*ФРАГМЕНТ ДОКУМЕНТА:*
------------------------------------------------
Говорю о наименовании еврейского народа — Израиль — и о подлинном значении этого слова — борющийся с Богом (где говорю?!). Кругловатое лицо Патриарха вытягивается.
— Как вы относитесь к моему переводу с православной точки зрения? Не нарушает ли он церковной традиции?
— Нет, мне ничего не нарушило, не оскорбило. Я бы сказал даже, что ваш перевод точнее.
— А ведь я перевожу, например, не «Помяни, Господи, царя Давида и всю кротость его», а «Вспомни, Ягве, царя Давида и все, что претерпел он».
— Это одно и то же, — отвечает Патриарх.
Теперь недоумеваю я. Договариваемся, что приду после Нового года. Патриарх опять непринужденно просто протягивает руку. — Простите, что не могу встать: у меня больные ноги.
< > Опять овальный зал. Ожидающих нет.
Кабинет. Патриарх интересуется моей биографией — откуда, мол, я такая? Рассказываю об отце, старосте еврейской синагоги (где говорю!), о старинном своем высоком хасидском роде по матери (кому говорю!), об окончании 1-й Московской гимназии. Выясняется, что Патриарх имел отношение к нашей гимназии, отлично знал директора Шрамченко, строгую нашу начальницу Надежду Ивановну Соц и пр. Разговор оживлен, но обидно не нужен ни мне, ни Патриарху. Он явно тяготится, но кончить не может. Он — кавалер? Я — дама? Да я и еврейка (старая жидовка!) и логово это православное, но опять же «несть эллина, ни иудея»!
------------------------------------------------
*ИСХОДНЫЕ ДАННЫЕ:*
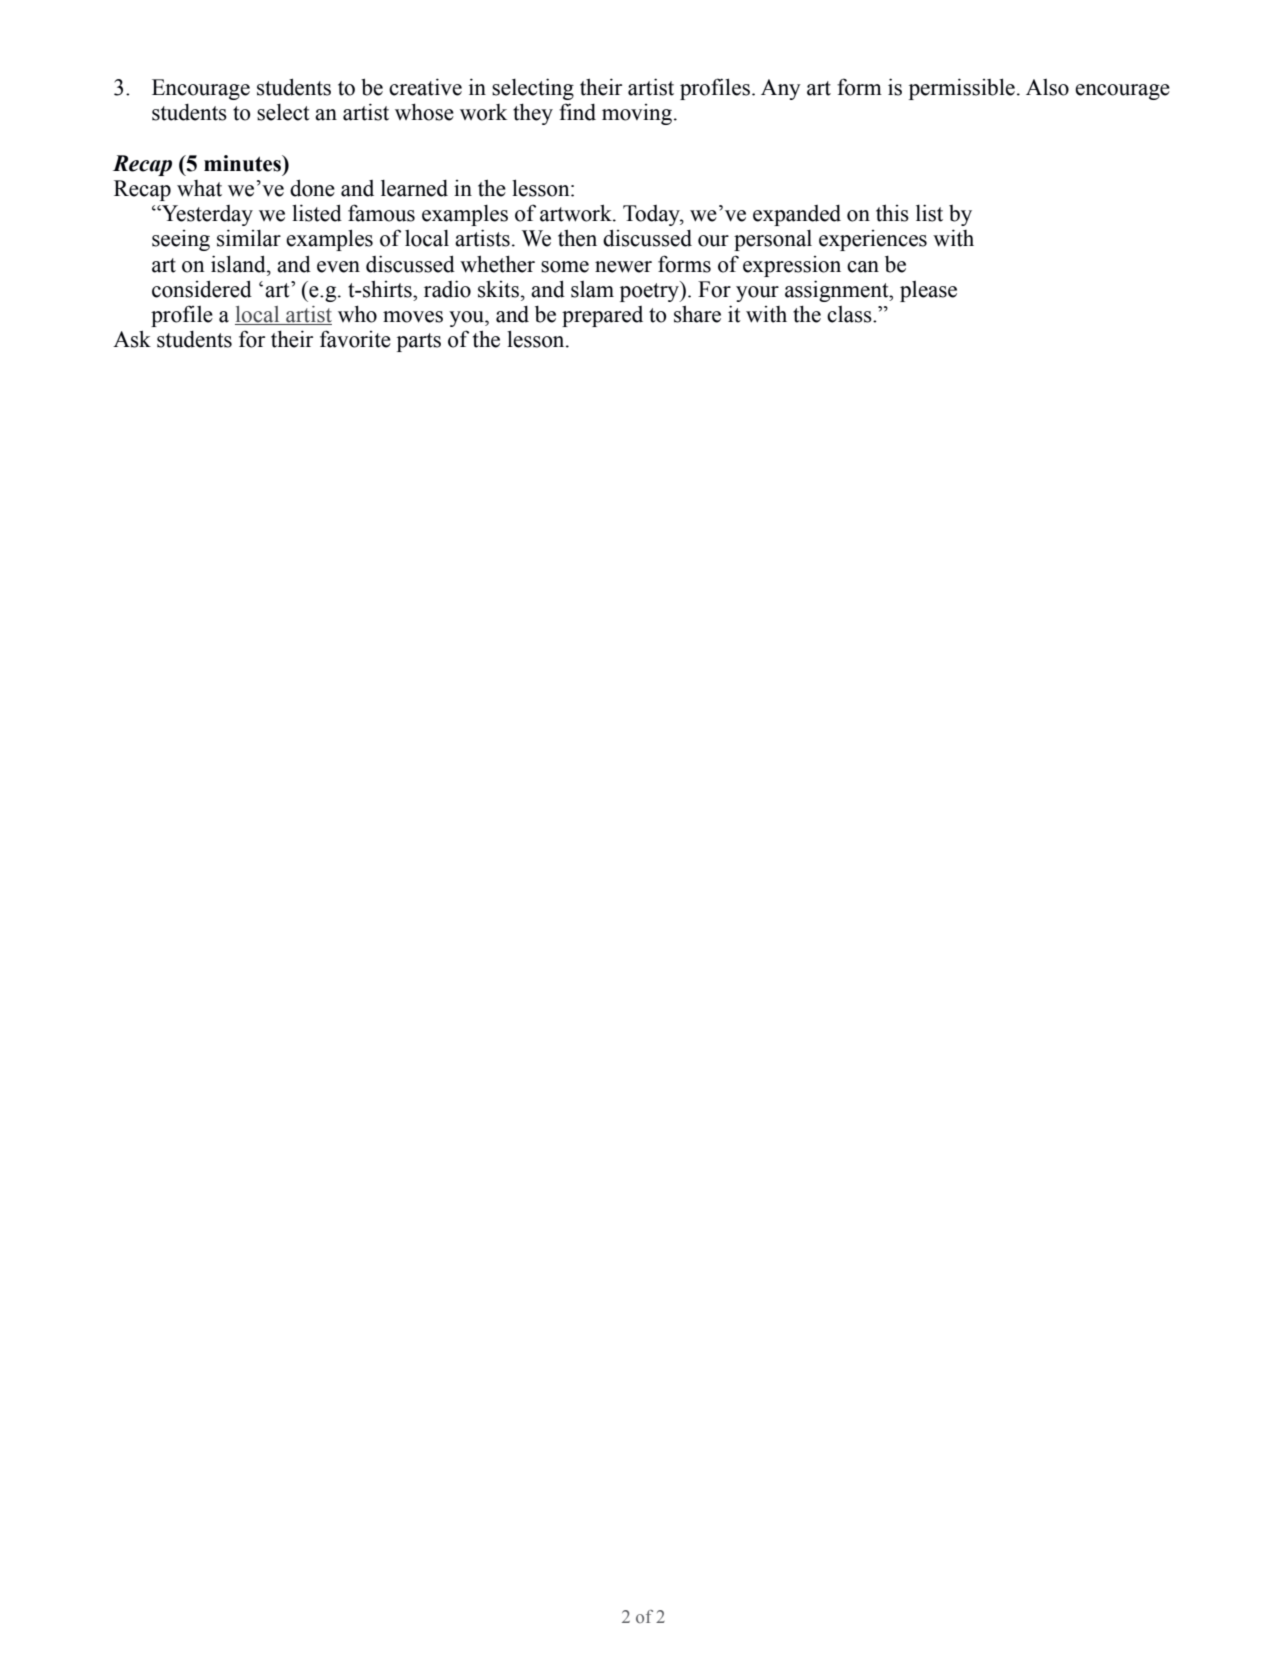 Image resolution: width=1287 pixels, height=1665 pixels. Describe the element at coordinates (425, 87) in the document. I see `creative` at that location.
------------------------------------------------
*ЗАДАНИЯ:*
**a)** Перепечатайте часть отрывка о встрече с Патриархом, начиная со слов «Говорю о наименовании» и продолжая до слов «зал. Ожидающих нет.».
**b)** Перечислите всех людей, которые названы в отрывке о встрече с Патриархом по имени или фамилии.
**c)** Продолжите отрывок о встрече с Патриархом, начав сразу после его последнего предложения.

*ОТВЕТЫ К УПРАЖНЕНИЮ:*
**a)**
Говорю о наименовании еврейского народа — Израиль — и о подлинном значении этого слова — борющийся с Богом (где говорю?!). Кругловатое лицо Патриарха вытягивается.
— Как вы относитесь к моему переводу с православной точки зрения? Не нарушает ли он церковной традиции?
— Нет, мне ничего не нарушило, не оскорбило. Я бы сказал даже, что ваш перевод точнее.
— А ведь я перевожу, например, не «Помяни, Господи, царя Давида и всю кротость его», а «Вспомни, Ягве, царя Давида и все, что претерпел он».
— Это одно и то же, — отвечает Патриарх.
Теперь недоумеваю я. Договариваемся, что приду после Нового года. Патриарх опять непринужденно просто протягивает руку. — Простите, что не могу встать: у меня больные ноги.
< > Опять овальный зал. Ожидающих нет.

**b)** царь Давид; Шрамченко; Надежда Ивановна Соц

**c)**
Переходим опять к работе и опять лишь «по касательной». Патриарх интересуется моей «ученостью»:
— Вы и греческий знаете?
Я, потупив глаза: «Немного». Это я «красуюсь». На самом деле я знаю только буквы греческого языка.
Не может, не может кончить, а я зла, зла. Слышу жалобные призывы из соседней комнаты — зовет молодой, приятный голос — тот, узнаю я, кто отбирал иконы: «Пора обе-е-е-дать!» Патриарх молчит, я тоже.
— Я не знаю даже, кого бы я мог вам дать редактором, — вдруг говорит он. — Ведь у нас никто не знает древнееврейского языка.
— А ведь вот в Киевской духовной академии, — говорю я, — учили этому языку, как и греческому.
— Да, надо было бы проходить его и у нас. Да и вообще надо наново переводить Библию.
— Да, — откликаюсь я.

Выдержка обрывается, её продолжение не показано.